PAGE EXTRACT:
——
- Conference: Interstate Intercollegiate Athletic Conference
- Record: 4–2–2 (2–2–2 IIAC)
- Head coach: Rex Darling (1st season);
- Home stadium: Lincoln Field

= 1951 Eastern Illinois Panthers football team =

American college football season

The 1951 Eastern Illinois Panthers football team represented Eastern Illinois State College (now known as Eastern Illinois University) as a member of the Interstate Intercollegiate Athletic Conference (IIAC) during the 1951 college football season. The team was led by Rex Darling in his first and only season as head coach and played their home games at Lincoln Field in Charleston, Illinois. The Panthers finished the season with a 4–2–2 record overall and a 2–2–2 record in conference play, placing fourth in the IIAC.
——
DATA PROVIDED:

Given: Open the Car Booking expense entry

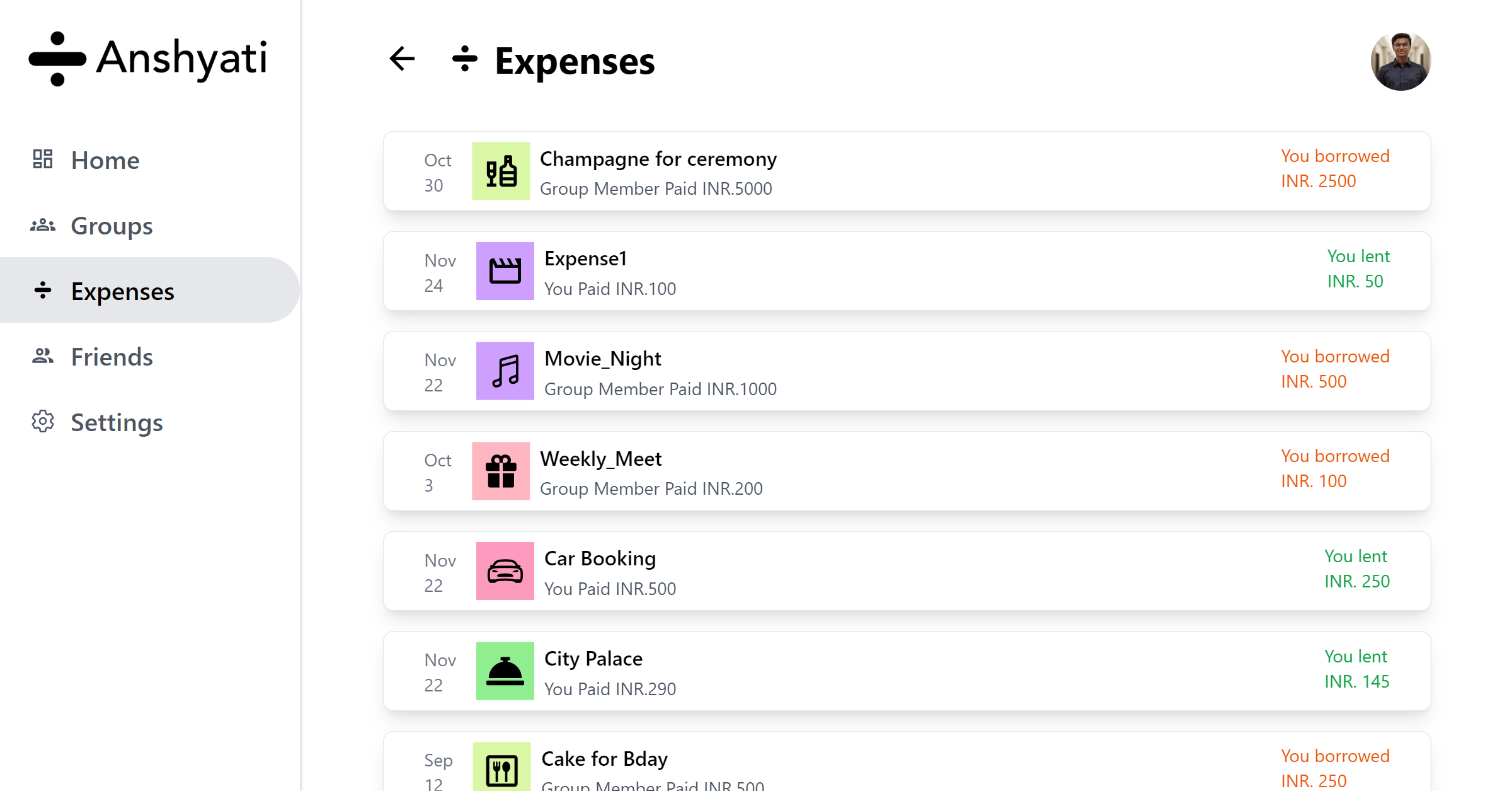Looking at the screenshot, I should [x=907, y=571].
——
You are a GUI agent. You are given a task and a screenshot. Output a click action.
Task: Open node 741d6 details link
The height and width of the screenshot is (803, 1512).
——
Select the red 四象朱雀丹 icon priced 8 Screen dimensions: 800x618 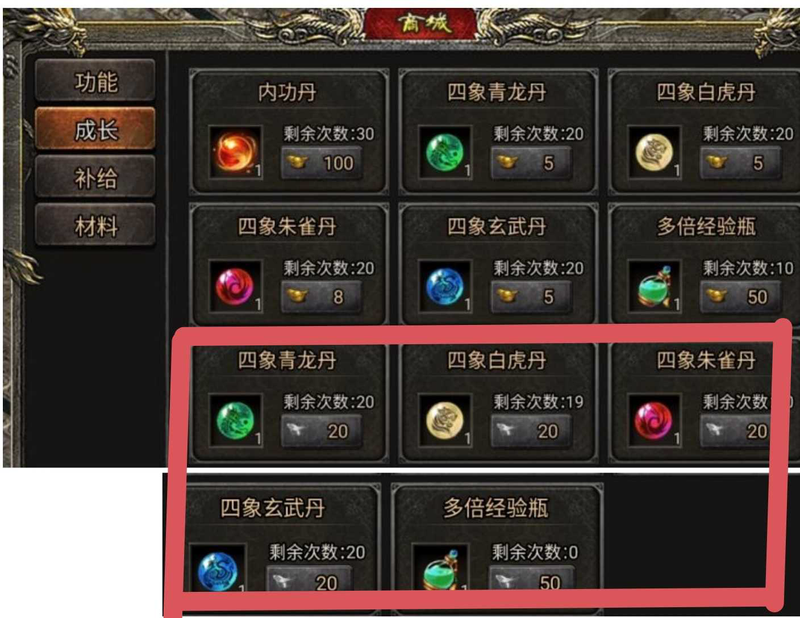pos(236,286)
——
WHAT TO WORK ON:
1: Answer these from the page on the 1951 Eastern Illinois Panthers football team:
(a) Who was the head coach?
(b) At which field, and in which city, did the team play its home games?
(c) What place did the Panthers finish in the IIAC?
2: In the records, rename "screenshot" to "capture" wherever it appears in the part that opens with the line containing "You are a GUI" and closes with the line containing "The height and", leaving everything else unchanged. Give only those lines.

ANSWERS FOR THE TASKS:
1:
(a) Rex Darling
(b) Lincoln Field in Charleston, Illinois
(c) Fourth

2:
You are a GUI agent. You are given a task and a capture. Output a click action.
Task: Open node 741d6 details link
The height and width of the capture is (803, 1512).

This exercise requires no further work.